**Task statement**:
Would you reproduce the whole listing below without altering a single word?

**Given records**:
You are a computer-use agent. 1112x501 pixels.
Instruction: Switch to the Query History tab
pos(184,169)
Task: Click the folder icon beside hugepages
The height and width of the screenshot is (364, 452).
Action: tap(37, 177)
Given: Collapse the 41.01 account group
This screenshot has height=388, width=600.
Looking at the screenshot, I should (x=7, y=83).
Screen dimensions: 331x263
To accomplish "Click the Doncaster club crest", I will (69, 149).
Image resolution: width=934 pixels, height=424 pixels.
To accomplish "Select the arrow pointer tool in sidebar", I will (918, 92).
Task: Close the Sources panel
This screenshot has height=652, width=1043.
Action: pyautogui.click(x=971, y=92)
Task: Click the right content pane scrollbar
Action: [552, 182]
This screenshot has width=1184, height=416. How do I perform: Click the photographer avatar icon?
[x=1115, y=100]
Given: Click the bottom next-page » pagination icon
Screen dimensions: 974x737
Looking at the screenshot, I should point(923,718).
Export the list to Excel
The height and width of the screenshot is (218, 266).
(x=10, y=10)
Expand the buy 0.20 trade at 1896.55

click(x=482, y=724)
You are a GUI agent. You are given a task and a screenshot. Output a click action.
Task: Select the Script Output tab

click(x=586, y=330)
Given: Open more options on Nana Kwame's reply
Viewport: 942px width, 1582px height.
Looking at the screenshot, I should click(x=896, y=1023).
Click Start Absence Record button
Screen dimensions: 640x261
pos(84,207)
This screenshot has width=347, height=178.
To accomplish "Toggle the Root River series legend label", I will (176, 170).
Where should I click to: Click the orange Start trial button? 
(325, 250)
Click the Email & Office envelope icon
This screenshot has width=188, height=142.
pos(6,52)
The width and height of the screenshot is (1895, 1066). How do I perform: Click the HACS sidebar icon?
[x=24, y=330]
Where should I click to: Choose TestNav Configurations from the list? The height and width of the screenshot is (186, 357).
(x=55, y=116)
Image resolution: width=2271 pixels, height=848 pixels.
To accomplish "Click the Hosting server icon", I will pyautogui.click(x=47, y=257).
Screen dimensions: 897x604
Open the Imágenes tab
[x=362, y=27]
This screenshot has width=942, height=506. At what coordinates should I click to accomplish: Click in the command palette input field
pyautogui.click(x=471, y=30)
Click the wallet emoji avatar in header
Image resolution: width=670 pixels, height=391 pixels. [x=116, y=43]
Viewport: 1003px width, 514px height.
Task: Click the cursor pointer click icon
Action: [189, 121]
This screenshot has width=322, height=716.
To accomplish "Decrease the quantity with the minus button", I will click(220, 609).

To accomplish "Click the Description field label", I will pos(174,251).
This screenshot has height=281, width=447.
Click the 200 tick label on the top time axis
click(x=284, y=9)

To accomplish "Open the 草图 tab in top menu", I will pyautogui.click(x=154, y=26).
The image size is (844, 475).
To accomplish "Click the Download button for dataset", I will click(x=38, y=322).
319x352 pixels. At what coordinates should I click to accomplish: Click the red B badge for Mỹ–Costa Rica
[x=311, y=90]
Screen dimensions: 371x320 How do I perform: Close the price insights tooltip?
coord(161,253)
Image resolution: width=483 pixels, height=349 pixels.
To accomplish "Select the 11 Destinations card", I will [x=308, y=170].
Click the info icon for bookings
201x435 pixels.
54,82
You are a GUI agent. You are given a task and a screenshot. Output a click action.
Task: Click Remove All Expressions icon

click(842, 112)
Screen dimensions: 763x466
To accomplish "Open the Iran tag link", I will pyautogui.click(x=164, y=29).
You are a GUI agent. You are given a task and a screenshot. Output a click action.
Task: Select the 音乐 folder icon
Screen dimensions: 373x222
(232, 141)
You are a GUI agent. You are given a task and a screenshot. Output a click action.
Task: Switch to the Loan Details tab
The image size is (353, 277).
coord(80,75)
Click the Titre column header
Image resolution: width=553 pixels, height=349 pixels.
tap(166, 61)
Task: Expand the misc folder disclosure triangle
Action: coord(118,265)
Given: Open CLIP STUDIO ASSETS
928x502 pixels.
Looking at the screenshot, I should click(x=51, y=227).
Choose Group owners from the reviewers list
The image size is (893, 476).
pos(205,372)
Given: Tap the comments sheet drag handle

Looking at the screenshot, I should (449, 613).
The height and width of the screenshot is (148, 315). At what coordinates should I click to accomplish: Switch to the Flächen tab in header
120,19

**Output for this task**:
You are a computer-use agent. 1112x501 pixels.
Instruction: Switch to the Query History tab
pos(184,169)
Task: Click the folder icon beside hugepages
The height and width of the screenshot is (364, 452).
Action: tap(37, 177)
Given: Collapse the 41.01 account group
This screenshot has height=388, width=600.
Looking at the screenshot, I should (x=7, y=83).
Screen dimensions: 331x263
To accomplish "Click the Doncaster club crest", I will (69, 149).
Image resolution: width=934 pixels, height=424 pixels.
To accomplish "Select the arrow pointer tool in sidebar", I will (918, 92).
Task: Close the Sources panel
This screenshot has height=652, width=1043.
Action: pyautogui.click(x=971, y=92)
Task: Click the right content pane scrollbar
Action: [552, 182]
This screenshot has width=1184, height=416. How do I perform: Click the photographer avatar icon?
[x=1115, y=100]
Given: Click the bottom next-page » pagination icon
Screen dimensions: 974x737
Looking at the screenshot, I should point(923,718).
Export the list to Excel
The height and width of the screenshot is (218, 266).
(x=10, y=10)
Expand the buy 0.20 trade at 1896.55

click(x=482, y=724)
You are a GUI agent. You are given a task and a screenshot. Output a click action.
Task: Select the Script Output tab

click(x=586, y=330)
Given: Open more options on Nana Kwame's reply
Viewport: 942px width, 1582px height.
Looking at the screenshot, I should click(x=896, y=1023).
Click Start Absence Record button
Screen dimensions: 640x261
pos(84,207)
This screenshot has width=347, height=178.
To accomplish "Toggle the Root River series legend label", I will (176, 170).
Where should I click to: Click the orange Start trial button? 
(325, 250)
Click the Email & Office envelope icon
This screenshot has width=188, height=142.
pos(6,52)
The width and height of the screenshot is (1895, 1066). How do I perform: Click the HACS sidebar icon?
[x=24, y=330]
Where should I click to: Choose TestNav Configurations from the list? The height and width of the screenshot is (186, 357).
(x=55, y=116)
Image resolution: width=2271 pixels, height=848 pixels.
To accomplish "Click the Hosting server icon", I will pyautogui.click(x=47, y=257).
Screen dimensions: 897x604
Open the Imágenes tab
[x=362, y=27]
This screenshot has width=942, height=506. At what coordinates should I click to accomplish: Click in the command palette input field
pyautogui.click(x=471, y=30)
Click the wallet emoji avatar in header
Image resolution: width=670 pixels, height=391 pixels. [x=116, y=43]
Viewport: 1003px width, 514px height.
Task: Click the cursor pointer click icon
Action: [189, 121]
This screenshot has width=322, height=716.
To accomplish "Decrease the quantity with the minus button", I will click(220, 609).

To accomplish "Click the Description field label", I will pos(174,251).
This screenshot has height=281, width=447.
Click the 200 tick label on the top time axis
click(x=284, y=9)

To accomplish "Open the 草图 tab in top menu", I will pyautogui.click(x=154, y=26).
The image size is (844, 475).
To accomplish "Click the Download button for dataset", I will click(x=38, y=322).
319x352 pixels. At what coordinates should I click to accomplish: Click the red B badge for Mỹ–Costa Rica
[x=311, y=90]
Screen dimensions: 371x320 How do I perform: Close the price insights tooltip?
coord(161,253)
Image resolution: width=483 pixels, height=349 pixels.
To accomplish "Select the 11 Destinations card", I will [x=308, y=170].
Click the info icon for bookings
201x435 pixels.
54,82
You are a GUI agent. You are given a task and a screenshot. Output a click action.
Task: Click Remove All Expressions icon

click(842, 112)
Screen dimensions: 763x466
To accomplish "Open the Iran tag link", I will pyautogui.click(x=164, y=29).
You are a GUI agent. You are given a task and a screenshot. Output a click action.
Task: Select the 音乐 folder icon
Screen dimensions: 373x222
(232, 141)
You are a GUI agent. You are given a task and a screenshot. Output a click action.
Task: Switch to the Loan Details tab
The image size is (353, 277).
coord(80,75)
Click the Titre column header
Image resolution: width=553 pixels, height=349 pixels.
tap(166, 61)
Task: Expand the misc folder disclosure triangle
Action: coord(118,265)
Given: Open CLIP STUDIO ASSETS
928x502 pixels.
Looking at the screenshot, I should click(x=51, y=227).
Choose Group owners from the reviewers list
The image size is (893, 476).
pos(205,372)
Given: Tap the comments sheet drag handle

Looking at the screenshot, I should (449, 613).
The height and width of the screenshot is (148, 315). At what coordinates should I click to accomplish: Switch to the Flächen tab in header
120,19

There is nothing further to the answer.